# Estratto
----
Ultimo giorno a Siwa. Fra tutti i misteri di questa oasi uno dei più intriganti è legato alla Tomba di Alessandro Magno, la storia tramandata ci racconta che la salma del Faraone Macedone fu portata secondo le sue volontà ai Sacerdoti del Tempio dell’Oracolo di Amon a Siwa, i religiosi però si rifiutarono di accogliere il corpo del sovrano defunto nel Tempio e i soldati di Alessandro furono costretti a cercare un altro luogo per dargli sepoltura. Dove, non è mai stato specificato. Già durante i giorni di permanenza ad Alessandria ci siamo imbattuti  in diversi luoghi che venivano raccontati come presunte tombe di Alessandro ma in realtà mai nessuno ha trovato documenti o incisioni che certificassero la sepoltura del primo Faraone Macedone. Nel 1995, suscitando grande clamore, l’archeologa greca Liana Souvaltzis dichiarò al mondo la scoperta della tomba di Alessandro Magno nell’Oasi di Siwa, nei pressi del villaggio di Maraqi. Dopo anni di ricerche, grazie alla collaborazione del marito un egitologo egiziano esperto in scrittura geroglifica, decifrò delle iscrizioni che asserivano che il Sepolcro di Maraqi era la tomba di Alessandro il Grande, la notizia fu accolta dal mondo dell’archeologia in maniera discordante, chi la considerò una grande scoperta, chi una farsa, purtroppo le autorità egiziane, con la grezzaggine che gli è propria, risolsero bruscamente la diatriba che stava nascendo revocando il permesso di scavo all’archeologa greca e chiudendo il sito alle visite.
----
# Dati archiviati
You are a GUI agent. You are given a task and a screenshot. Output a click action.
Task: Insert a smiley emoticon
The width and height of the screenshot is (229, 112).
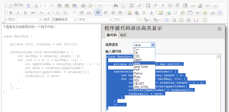(205, 12)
----
# Consegna
Traduci in inglese questa frase dell'estratto sull'oasi di Siwa: «Nel 1995, suscitando grande clamore, l’archeologa greca Liana Souvaltzis dichiarò al mondo la scoperta della tomba di Alessandro Magno nell’Oasi di Siwa, nei pressi del villaggio di Maraqi.»

# Soluzione
In 1995, causing a great stir, the Greek archaeologist Liana Souvaltzis announced to the world the discovery of the tomb of Alexander the Great in the Siwa Oasis, near the village of Maraqi.